Korean airlines are choosing Airbus planes because of Boeing’s safety concerns

The fuselage plug area of ​​Alaska Airlines Flight 1282 Boeing 737-9 MAX, which was forced to make an emergency landing, is seen during the National Transportation Safety Board (NTSB) investigation in Portland, Oregon, January 7.  Reuters-Yonhap

The fuselage plug area of ​​Alaska Airlines Flight 1282 Boeing 737-9 MAX, which was forced to make an emergency landing, is seen during the National Transportation Safety Board (NTSB) investigation in Portland, Oregon, January 7. Reuters-Yonhap

By Lee Min Hyung

The country’s major airlines are showing a growing preference for Airbus planes amid inadequate quality control from scandal-tainted Boeing, whose defective planes are escalating safety problems across the industry, company officials said Tuesday.

Boeing has quickly lost its once-robust corporate reputation after its Boeing 737 MAX – operated by Alaska Airlines – lost a door plug panel during a flight in January because no bolts were installed on it.

Also in April, a Delta Air Lines Boeing 767 plane made an emergency landing at John F. Kennedy International Airport in New York after its mid-air exit slide fell off.

A Southwest Airlines Boeing 737-800 also returned to Denver International Airport last month after its engine cowling fell off during takeoff.

Considering that any airline could take a serious hit to its revenues and reputation in the event of such a disruption, Airbus aircraft are increasingly preferred by Korean aviation players, major airline officials said here.

“Boeing’s successive involvement in safety scandals is pushing more airlines to opt for Airbus aircraft,” an airline official said here. “Safety problems are escalating day by day, so it is natural that airlines show more preference for aircraft not manufactured by Boeing.”

In March, Korean Air, the country’s flag carrier, signed a contract with Airbus to purchase 33 state-of-the-art A350 aircraft with an investment of US$13.7 billion (18.61 trillion won).

Asiana Airlines also operates 69 passenger planes, but only 10 of them are Boeing.

T’way Air will also borrow Airbus A330-200 aircraft from Korean Air for its new routes to Europe.

“After Boeing was embroiled in a series of scandals over its defective aircraft, airlines’ preference for Airbus is rapidly increasing,” the official said. “As far as I know, foreign airlines are reacting more sensitively to the issue than their Korean counterparts.”
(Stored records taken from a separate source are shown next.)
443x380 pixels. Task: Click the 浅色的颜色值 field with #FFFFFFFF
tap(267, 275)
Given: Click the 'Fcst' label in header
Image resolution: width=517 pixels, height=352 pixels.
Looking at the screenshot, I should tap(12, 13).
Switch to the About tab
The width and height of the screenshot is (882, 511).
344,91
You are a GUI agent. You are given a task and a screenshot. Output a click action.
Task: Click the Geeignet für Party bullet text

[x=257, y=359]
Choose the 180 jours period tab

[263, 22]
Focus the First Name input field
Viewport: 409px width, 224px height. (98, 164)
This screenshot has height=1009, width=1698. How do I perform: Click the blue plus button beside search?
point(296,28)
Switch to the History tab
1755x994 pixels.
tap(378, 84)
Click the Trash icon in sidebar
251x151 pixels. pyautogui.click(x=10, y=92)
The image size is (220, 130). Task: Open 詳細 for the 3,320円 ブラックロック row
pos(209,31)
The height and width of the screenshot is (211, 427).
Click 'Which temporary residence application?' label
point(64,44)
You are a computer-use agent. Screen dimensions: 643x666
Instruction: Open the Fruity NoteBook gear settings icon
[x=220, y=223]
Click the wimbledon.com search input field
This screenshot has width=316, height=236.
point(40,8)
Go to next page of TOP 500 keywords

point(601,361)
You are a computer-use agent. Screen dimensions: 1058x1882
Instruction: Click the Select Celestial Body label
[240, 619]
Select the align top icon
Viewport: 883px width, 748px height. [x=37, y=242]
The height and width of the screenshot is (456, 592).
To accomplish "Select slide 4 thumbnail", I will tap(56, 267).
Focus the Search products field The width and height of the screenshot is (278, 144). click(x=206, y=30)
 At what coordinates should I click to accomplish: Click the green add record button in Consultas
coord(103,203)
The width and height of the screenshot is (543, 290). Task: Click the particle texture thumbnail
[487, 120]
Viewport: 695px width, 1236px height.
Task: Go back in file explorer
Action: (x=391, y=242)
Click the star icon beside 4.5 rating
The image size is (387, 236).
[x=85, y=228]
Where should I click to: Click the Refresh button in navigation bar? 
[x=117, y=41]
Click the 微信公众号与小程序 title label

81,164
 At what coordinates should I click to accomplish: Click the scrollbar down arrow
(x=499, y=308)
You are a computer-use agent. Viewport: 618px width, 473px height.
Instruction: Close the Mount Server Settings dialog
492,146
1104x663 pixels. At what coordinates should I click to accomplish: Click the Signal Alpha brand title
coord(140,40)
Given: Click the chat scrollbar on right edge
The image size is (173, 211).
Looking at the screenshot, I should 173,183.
Southwest Airlines, a US carrier, said it will not add the Boeing MAX 7 planes to its fleet this year.

Another low-cost airline official said the preference for Airbus is expected to continue until safety issues are resolved.

“Being involved in any kind of safety controversy is the worst-case scenario from the airlines’ perspective,” the official said. “Even if multiple factors – such as delivery time – are taken into account when introducing new aircraft, few airlines are willing to sign a contract to introduce aircraft linked to defect scandals.”

Boeing delivered just 83 planes in the first quarter of this year, a 47 percent drop from 157 in the previous quarter, amid ongoing safety concerns.